Private Function XorOut(ByVal strNum As Integer, ByVal strText As String,optinal byval flag as boolean=flase) As String
Dim i As Integer‘用来获取每个字符
Dim XorValue1 As Short’用来获得每个字符的ASCII码
Dim strResult1 As String‘用来取得最终返回结果
Dim strResult As String‘每个字符用4位ASCII码代替
Dim ss As String’取得每个字符的四位ASCII码
For i = 1 To Len(strText)‘得到strText的ASCII码
XorValue1 = Asc(Mid(strText, i, 1))
ss = CStr(XorValue1)
While Len(ss) < 4
ss = "0" + ss
End While
strResult = strResult + ss
Next
While Len(strResult) > 0’取得strText用每个字符用4位ASCII码代替的ASCII码并加密!
ss = Microsoft.VisualBasic.Left(strResult, 4)
If flag = False Then
ss = Chr(CInt(ss) + strNum)‘把字符的ASCII码加上一个固定值并求出它的字符形式
Else
ss = Chr(CInt(ss) - strNum)‘把字符的ASCII码减上一个固定值并求出它的字符形式
End If
'ss = Chr(CInt(ss) + strNum)‘把字符的ASCII码加上一个固定值并求出它的字符形式
strResult1 = strResult1 + ss
strResult = Microsoft.VisualBasic.Right(strResult, Len(strResult) - 4)
End While
XorOut = strResult1
End Function
Private Function XorOut(ByVal strNum As Integer, ByVal strText As String) As String
Dim i As Integer‘用来获取每个字符
Dim XorValue1 As Short’用来获得每个字符的ASCII码
Dim strResult1 As String‘用来取得最终返回结果
Dim strResult As String‘每个字符用4位ASCII码代替
Dim ss As String’取得每个字符的四位ASCII码
For i = 1 To Len(strText)‘得到strText的ASCII码
XorValue1 = Asc(Mid(strText, i, 1))
ss = CStr(XorValue1)
While Len(ss) < 4
ss = "0" + ss
End While
strResult = strResult + ss
Next
While Len(strResult) > 0’取得strText用每个字符用4位ASCII码代替的ASCII码并加密!
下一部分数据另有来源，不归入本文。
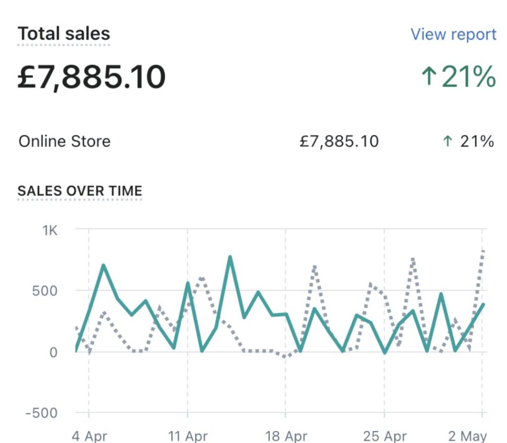Click the highest peak of the solid teal line
Image resolution: width=507 pixels, height=443 pixels.
[230, 257]
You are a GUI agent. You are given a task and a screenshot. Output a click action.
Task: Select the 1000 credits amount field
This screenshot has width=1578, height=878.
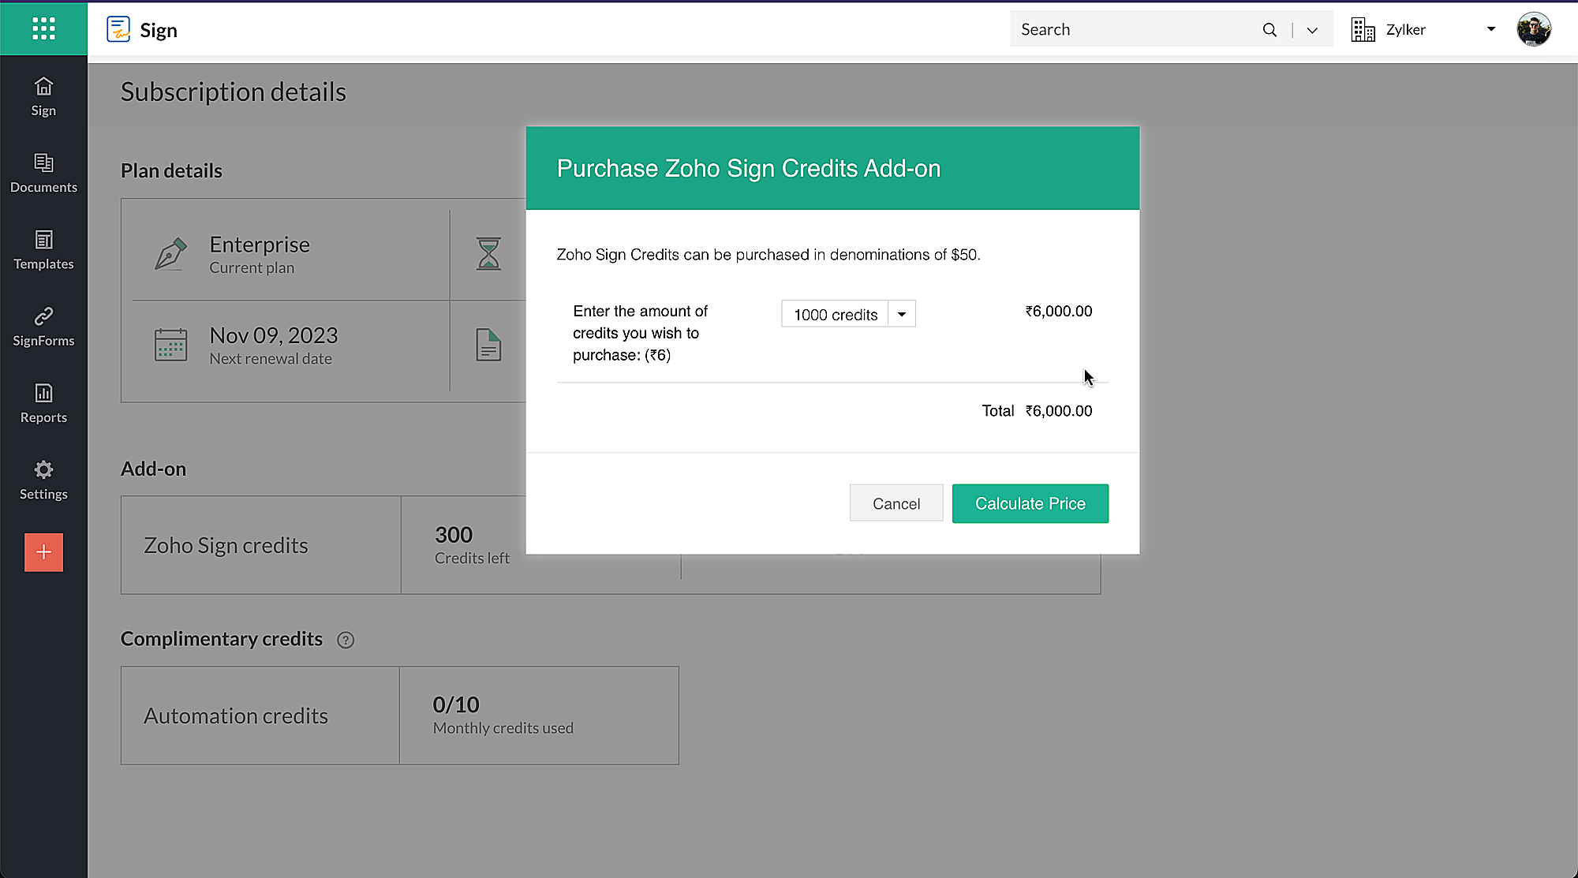tap(835, 314)
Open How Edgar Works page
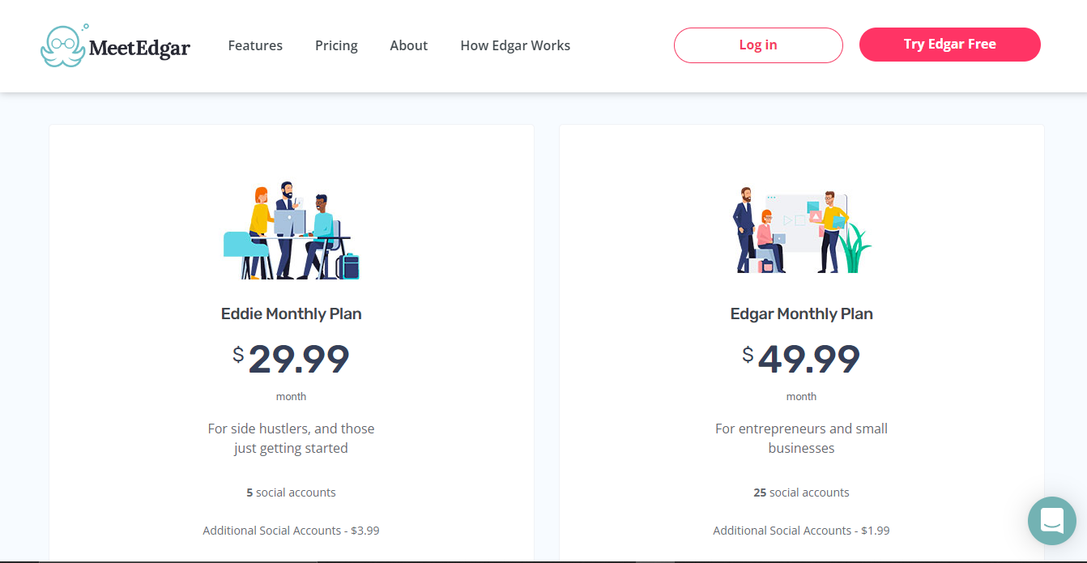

ss = Microsoft.VisualBasic.Left(strResult, 4)
If flag = False Then
ss = Chr(CInt(ss) + strNum)‘把字符的ASCII码加上一个固定值并求出它的字符形式
Else
ss = Chr(CInt(ss) - strNum)‘把字符的ASCII码减上一个固定值并求出它的字符形式
End If
'ss = Chr(CInt(ss) + strNum)‘把字符的ASCII码加上一个固定值并求出它的字符形式
strResult1 = strResult1 + ss
strResult = Microsoft.VisualBasic.Right(strResult, Len(strResult) - 4)
End While
XorOut = strResult1
End Function
我在vb.net上已经通过!
补充一下!
只能对数字和字母加密!
Private Function XorOut(ByVal strNum As Integer, ByVal strText As String) As String
中的strNum要固定的,这样才能按同样的方法来解密!
strText 为要加密的类容
如:
Dim ss As String
ss = XorOut(1, "fasfd")
MsgBox(ss)
即可以给“fasfd”加密!